Engaging in adult conversation, for many parents, is a rare opportunity. With busy schedules, tag-team parenting and children in need of attention, brief connections with other parents and even your own partner, are often few and far between. Given the infrequency of such events, it is not surprising most parents are angered when children interrupt...on purpose...all the time!
Young children and patience
For children under the age of 8 years, the importance of patience is a difficult skill to acquire. Young children are impulsive by nature and being told to “wait a minute” is likely to be lost when parents are engaged in a frantic flow of words. Managing interruptions in a calm manner, requires planning and practice, to avoid a potentially positive exchange from going pear-shaped.

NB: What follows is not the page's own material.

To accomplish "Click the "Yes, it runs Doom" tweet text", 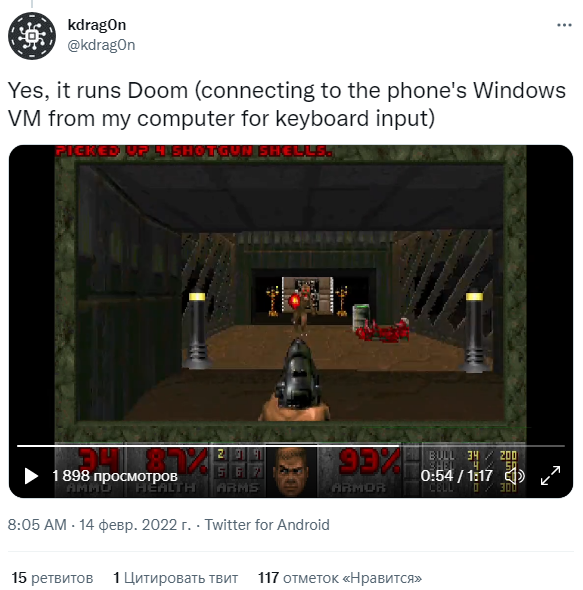I will point(286,104).
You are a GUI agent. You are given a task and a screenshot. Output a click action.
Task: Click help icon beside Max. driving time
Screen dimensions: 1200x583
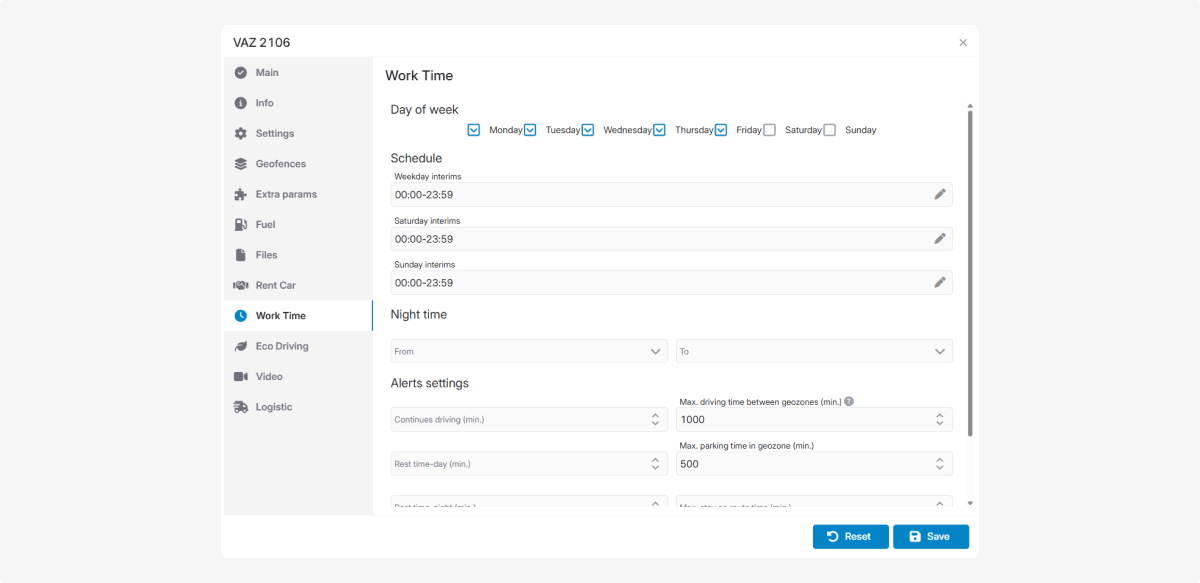pyautogui.click(x=849, y=401)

Helping children manage interruption
Interrupting, may take the form of ‘talking over others’,‘creating a loud distraction’ or physically pulling on a person to gain attention. Let’s face it, many adults do all these things to toddlers to encourage them to move on from one activity to the next, so it’s not surprising children try the same antics as they mature. Interestingly, however, the majority of school-aged students resist the urge to interrupt their teacher, while at home most children have no qualms about interrupting their parents. Based on stories generously shared by clients in the clinic, I know interruptions tends to peak when one parent returns home from work and everybody wants to talk at once. Unfortunately, children tend to bare the brunt of the blame, when parents are tired and decent communication seems like a thing of the past.

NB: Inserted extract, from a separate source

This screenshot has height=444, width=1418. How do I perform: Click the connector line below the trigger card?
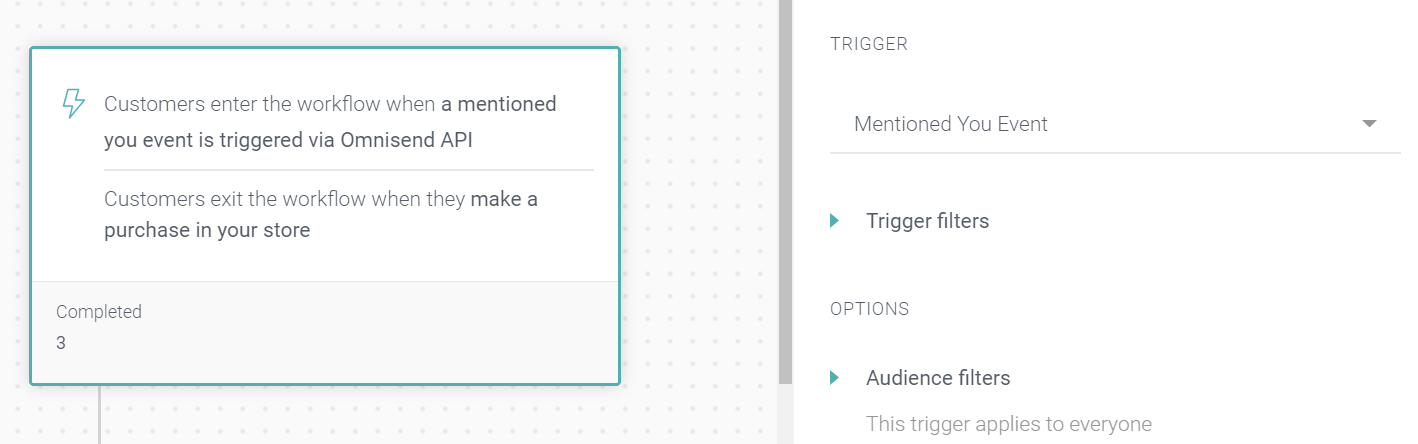coord(99,414)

One of the best ways to help children aged 2-6 years learn to avoid “interrupting” is to give them some tools to manage it.
- Firstly, set the scene. Help your child imagine where the interruption may take place and then role play some suggestions. For example, suggest your child holds your hand when they have something to say and squeeze their hand in return, to acknowledge their request. Alternatively, the child’s signal could be to place their hand on the parent’s knee, if the parent is seated, and in response the parent places their hand on top, as a silent gesture of recognition. These techniques are best applied in a social setting, when subtle signs are more easily recognised. Special signals between parent and child strengthen the relationship and far outweigh an angry exchange, eg; “DON’T INTERRUPT!” in the company of friends, which typically terminates the conversation anyway.

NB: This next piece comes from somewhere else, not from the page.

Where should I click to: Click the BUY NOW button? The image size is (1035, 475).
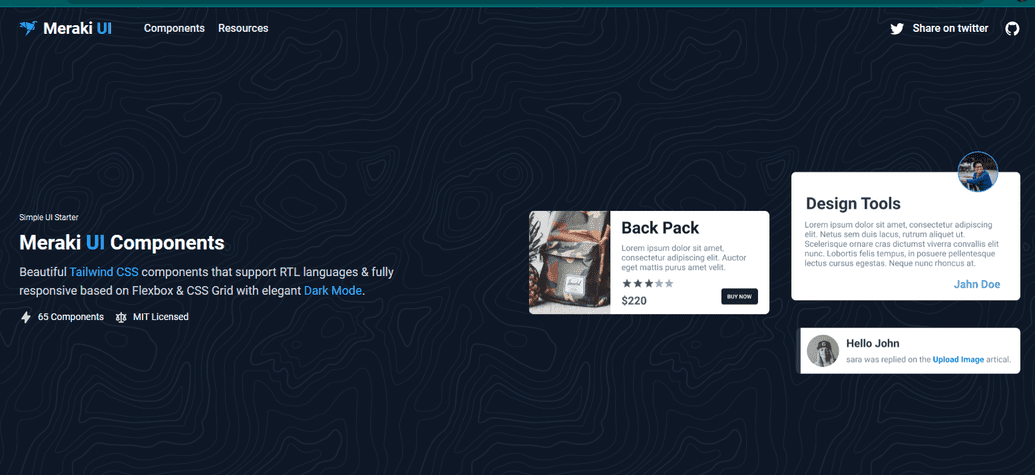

- In the home setting, the whole family may wish to be involved in a role play where interruptions are rife. However, the role play should be conducted on a weekend when there is sufficient time to test out everybody’s ideas. Switching roles, whereby a parent plays the role of child, and vice versa, will help both parties see the situation from a different point of view. Giving the issue of interrupting a solid focus in the presence of all family members, doesn’t need to involve a stern warning. A role play will inject some humour into a situation and laughter will lubricate discussion around a sensitive family issue. Consider pausing mid-role play to ask for suggestions about how to fix the issue. Be open to ideas.
- There are many ways to create change. Consider having more brief conversations, rather than one long discussion with the same person. Use a timer to set limits on one-to-one adult conversation and graph your child’s improvements in the ‘patience department’.
- A visual graph on the fridge may be a source of pride for children and a reminder of progress. Imagine the difference when interrupting occurs every 3 minutes as opposed to every 3 seconds. Verbal praise after a successful social interaction should also be part of the equation, both at home and in the community.
Luckily the ‘interrupting phase’ for children is typically short-lived. As children mature and early adolescence emerges, conversations with peers far outweigh any desire to interrupt adult exchanges.
Parents are more likely to find themselves interrupting long phone calls between adolescent girls or cutting short late night social exchanges on Skype. In these circumstances, remember the time it took you to teach your children the rules of patience and respect...and remember to employ these social skills in return.
Think: silent signal, recognition in return and a pre-planned time frame to wind up the conversation.